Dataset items

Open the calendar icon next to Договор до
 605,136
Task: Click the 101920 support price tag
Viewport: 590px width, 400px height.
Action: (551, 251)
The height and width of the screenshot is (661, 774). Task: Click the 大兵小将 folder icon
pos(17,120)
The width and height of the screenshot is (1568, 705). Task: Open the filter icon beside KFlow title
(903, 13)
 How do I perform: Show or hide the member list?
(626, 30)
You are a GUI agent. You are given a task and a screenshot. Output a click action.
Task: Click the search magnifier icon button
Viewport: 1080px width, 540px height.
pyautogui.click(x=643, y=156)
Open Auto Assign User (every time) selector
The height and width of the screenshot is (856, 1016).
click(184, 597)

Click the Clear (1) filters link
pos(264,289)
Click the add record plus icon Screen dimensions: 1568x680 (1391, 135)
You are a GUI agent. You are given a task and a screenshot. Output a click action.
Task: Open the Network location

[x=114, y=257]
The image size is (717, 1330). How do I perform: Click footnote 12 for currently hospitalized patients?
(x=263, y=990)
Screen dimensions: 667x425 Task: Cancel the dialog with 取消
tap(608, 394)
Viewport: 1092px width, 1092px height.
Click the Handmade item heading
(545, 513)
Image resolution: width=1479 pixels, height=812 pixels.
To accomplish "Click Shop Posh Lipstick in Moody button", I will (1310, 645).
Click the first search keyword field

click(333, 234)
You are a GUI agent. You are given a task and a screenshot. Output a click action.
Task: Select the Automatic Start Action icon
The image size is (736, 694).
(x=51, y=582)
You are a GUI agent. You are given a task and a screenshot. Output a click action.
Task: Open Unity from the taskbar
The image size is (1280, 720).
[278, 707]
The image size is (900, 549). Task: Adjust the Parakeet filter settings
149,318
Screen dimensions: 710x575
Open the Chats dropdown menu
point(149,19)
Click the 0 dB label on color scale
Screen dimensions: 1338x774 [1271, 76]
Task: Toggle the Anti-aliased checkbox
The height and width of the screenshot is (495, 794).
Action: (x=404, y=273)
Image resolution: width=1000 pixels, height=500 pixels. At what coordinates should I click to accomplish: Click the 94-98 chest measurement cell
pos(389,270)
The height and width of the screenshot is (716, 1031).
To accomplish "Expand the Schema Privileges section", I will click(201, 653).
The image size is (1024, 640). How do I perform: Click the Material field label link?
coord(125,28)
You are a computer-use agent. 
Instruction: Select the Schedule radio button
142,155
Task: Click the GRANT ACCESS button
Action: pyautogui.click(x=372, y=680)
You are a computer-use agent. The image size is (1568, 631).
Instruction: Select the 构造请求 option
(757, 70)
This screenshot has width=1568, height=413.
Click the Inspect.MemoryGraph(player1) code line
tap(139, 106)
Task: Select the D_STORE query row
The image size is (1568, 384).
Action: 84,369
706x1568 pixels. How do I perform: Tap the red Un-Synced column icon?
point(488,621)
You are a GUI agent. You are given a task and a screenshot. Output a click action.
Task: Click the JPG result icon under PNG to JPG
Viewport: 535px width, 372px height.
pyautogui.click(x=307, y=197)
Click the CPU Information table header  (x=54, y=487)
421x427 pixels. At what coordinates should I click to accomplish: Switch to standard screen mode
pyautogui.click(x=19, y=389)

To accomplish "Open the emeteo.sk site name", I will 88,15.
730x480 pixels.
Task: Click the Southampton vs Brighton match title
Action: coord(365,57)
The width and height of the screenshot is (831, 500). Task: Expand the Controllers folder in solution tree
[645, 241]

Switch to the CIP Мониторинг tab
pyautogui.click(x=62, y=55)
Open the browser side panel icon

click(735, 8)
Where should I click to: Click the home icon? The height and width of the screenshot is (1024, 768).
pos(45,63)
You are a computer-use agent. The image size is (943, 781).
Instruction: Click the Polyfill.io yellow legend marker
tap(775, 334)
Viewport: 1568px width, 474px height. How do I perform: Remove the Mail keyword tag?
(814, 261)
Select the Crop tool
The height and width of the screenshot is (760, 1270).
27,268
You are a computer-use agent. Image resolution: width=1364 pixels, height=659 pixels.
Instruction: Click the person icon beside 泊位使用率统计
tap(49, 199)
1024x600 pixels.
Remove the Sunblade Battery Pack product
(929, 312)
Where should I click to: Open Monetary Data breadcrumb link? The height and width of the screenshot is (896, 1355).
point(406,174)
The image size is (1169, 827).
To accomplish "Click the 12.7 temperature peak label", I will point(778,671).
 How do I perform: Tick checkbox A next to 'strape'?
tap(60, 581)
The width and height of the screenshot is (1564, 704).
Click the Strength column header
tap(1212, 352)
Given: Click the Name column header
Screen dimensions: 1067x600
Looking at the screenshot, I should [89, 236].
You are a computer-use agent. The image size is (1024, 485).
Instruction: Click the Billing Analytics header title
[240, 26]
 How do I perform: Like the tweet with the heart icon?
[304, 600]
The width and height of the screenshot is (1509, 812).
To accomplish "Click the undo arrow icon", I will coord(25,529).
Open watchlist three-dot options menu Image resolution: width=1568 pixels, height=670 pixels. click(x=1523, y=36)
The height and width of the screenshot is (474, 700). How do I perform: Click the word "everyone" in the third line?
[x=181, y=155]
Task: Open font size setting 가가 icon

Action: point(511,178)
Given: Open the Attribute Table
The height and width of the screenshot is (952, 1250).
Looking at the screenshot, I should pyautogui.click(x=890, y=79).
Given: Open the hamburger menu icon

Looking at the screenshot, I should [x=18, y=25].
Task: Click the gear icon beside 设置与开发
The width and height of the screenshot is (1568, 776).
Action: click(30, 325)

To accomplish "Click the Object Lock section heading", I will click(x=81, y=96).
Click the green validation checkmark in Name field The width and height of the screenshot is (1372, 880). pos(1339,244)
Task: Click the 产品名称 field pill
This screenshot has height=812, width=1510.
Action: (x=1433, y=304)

_Exercise aim_. Copy each line above that has the word "section".

_Output for this exercise_.
To accomplish "Expand the Schema Privileges section", I will click(201, 653).
To accomplish "Click the Object Lock section heading", I will click(x=81, y=96).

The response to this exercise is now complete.